何かと思えばそのことだったか。お姉ちゃん、つまりはゴルディを俺がいじめていたと思ったんだな?

「いや、別にいじめちゃいないけどさ」

「わう?」

「優しくしたらしたで、あいつ、めちゃくちゃ調子に乗るんだよ」

「うう? むずかしい、の?」

「ああ、難しい。本当に難しい問題なんだ……」

遠い目をしてこれまでのやらかしを振り返る。そんな俺を、クルールはきょとんとした顔で見つめているのだった。

さて、いよいよ待ちに待った夜である。

俺とクルールはうちの近所のアパートへ行き、そこで暮らしているクルミアが帰ってくるのをいっしょに待った。連絡は入れておいたから合わせることができたんだろう、程なくして階段を上がる音が聞こえ、家のドアは弾けるようにして開かれていった。

「ただいまーーーーーーー♪」

「ただいま、ただいま、ただいまー♪」

「んー、ちゅっちゅっ。タカヒロ、クルール、ちゅっちゅっ」

「いい子にしてた? 今日はお父さんと楽しめた?」

「わう! いっしょに公園で、遊んだ!」

「よかったねーーー♪ よしよし、よーし♪」

「わうん♪ わう、わうー♪」

このハイテンションな女性こそがクルミアだ。孤児院の仲間たちといくつかの事業を立ち上げた彼女は、いつも忙しく、しかし充実した毎日を過ごしていた。

「よう、おつかれさん」

「タカヒロもお疲れさま。どう? ちょっと疲れたかな?」

「それほどかな。でも、もう眠いと言えば眠くはあるな」

「そっか。じゃあ、みんなでお風呂に入って」

「わう! ねよーう!」

元気よく宣言する娘に俺とクルミアは温かな笑みを浮かべている。やはりこれが幸せの形のようで、俺たちはいっしょに食事を取り、いっしょに風呂に入り、そして最後にはいっしょのベッドで川の字のようになって転がっていた。

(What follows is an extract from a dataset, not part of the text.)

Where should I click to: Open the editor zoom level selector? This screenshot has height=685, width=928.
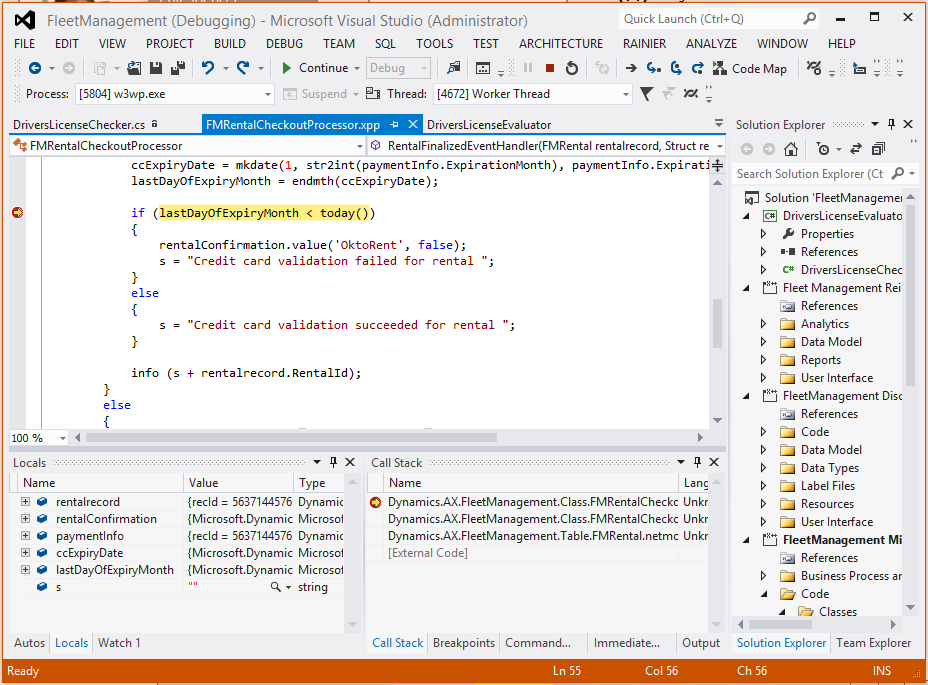(x=38, y=437)
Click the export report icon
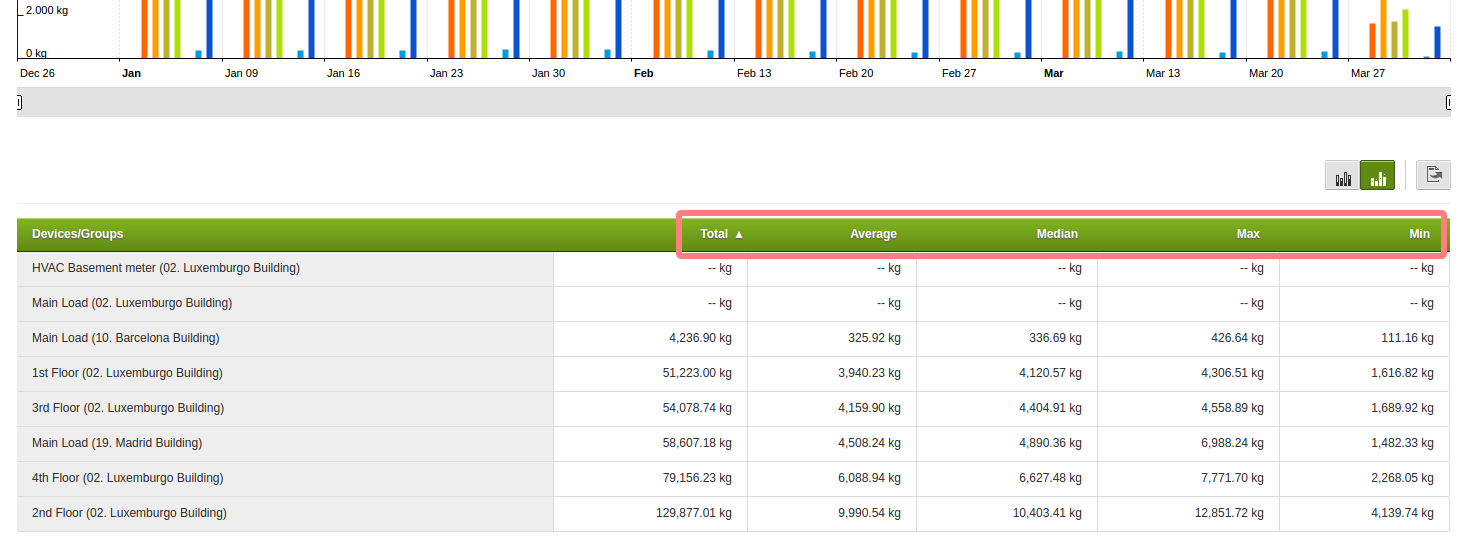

今夜のクルールは絵本さえも不必要なほどに嬉しがっていた。その楽しそうな顔を見ていると、俺もなんだか楽しい気分になってしまって、

『ぺろっ』

「うっ!?」

『ぺろぺろ』

「うう!?」

『ぺろぺろ、ぺろっ』

「ううう……!?」

(来たか……!)

幸せに水を差すように生温かい感触が頬をなぞった。左を見ればクルミアが、右を見ればクルールが、それぞれ無心になって俺のことを舐めようとしている。

『ぺろぺろ、ぺろん』

「うー……」

『ちゅっちゅ、ちゅー』

「ううー……」

俺も結婚してから知ったのだが、犬獣人や猫獣人は親しい人と舐めあうような習性があるらしい。もちろんそれにはキスや甘噛みも含まれていて、俺は夜な夜な、妻と娘から頬を好き放題にされてしまっていた。

『ぺろぺろ、ぺろろん』

『ぺろぺろ、ぺろっ』

「あー……」

このグルーミングはふたりが満足するまで続いてしまう。普段会えないこともあるせいか、クルミアもクルールもここぞとばかりに舐めまくってくる。

これが噂に聞くペロリストというものなのだろうか? 世の犬獣人たちはみんなこのような夜を過ごしているのだろうか?

そこまではさすがの俺にも分からなかったが、

『ぺろぺろ♪』

『ちゅっちゅっ♪』

『はむはむ♪』

『かぷっ♪』

「うあー……」

本人たちが幸せなら――。まあ良しとする俺であった。